Collected data
[Start of Attachment]

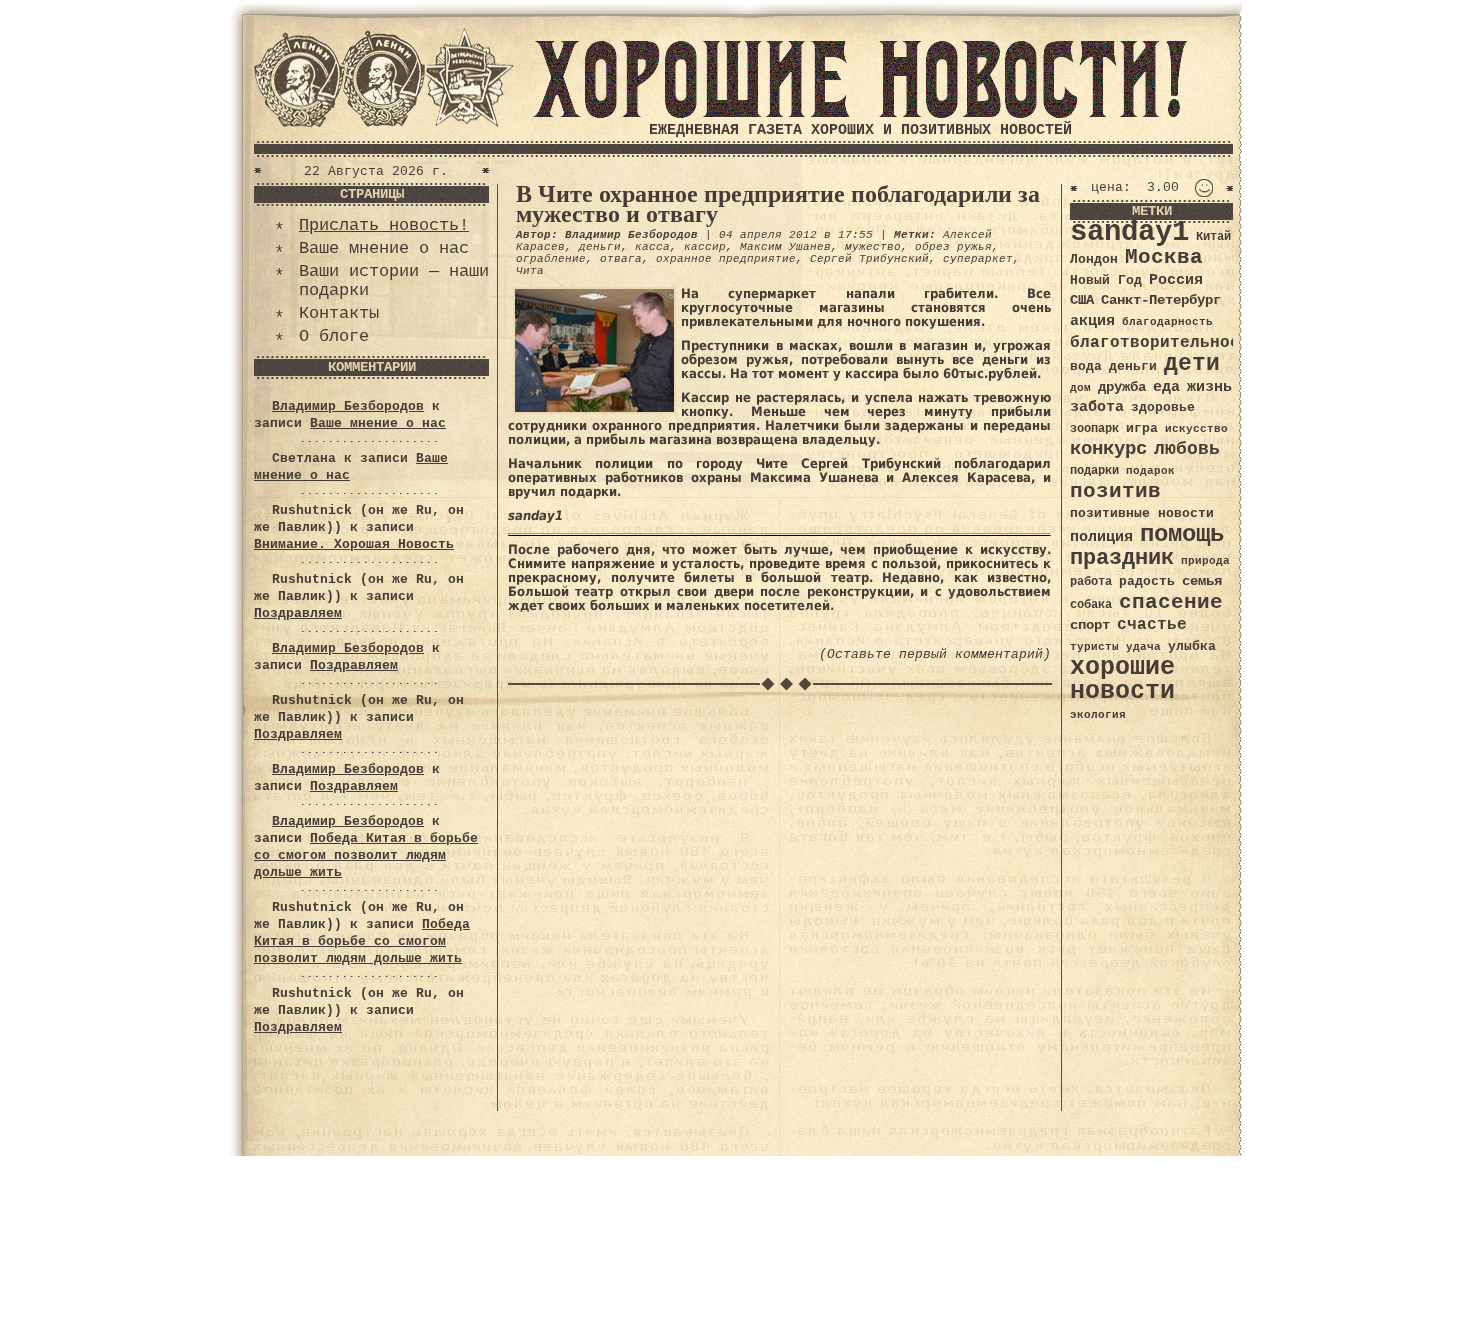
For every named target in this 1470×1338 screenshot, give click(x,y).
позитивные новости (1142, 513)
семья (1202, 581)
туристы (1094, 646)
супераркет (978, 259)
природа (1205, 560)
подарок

[End of Attachment]

DESCRIPTION OF THE TASK: Print all the entries exactly as they appear, without the pictures.

EXERCISE RESULT:
For every named target in this 1470×1338 screenshot, give click(x,y).
позитивные новости (1142, 513)
семья (1202, 581)
туристы (1094, 646)
супераркет (978, 259)
природа (1205, 560)
подарок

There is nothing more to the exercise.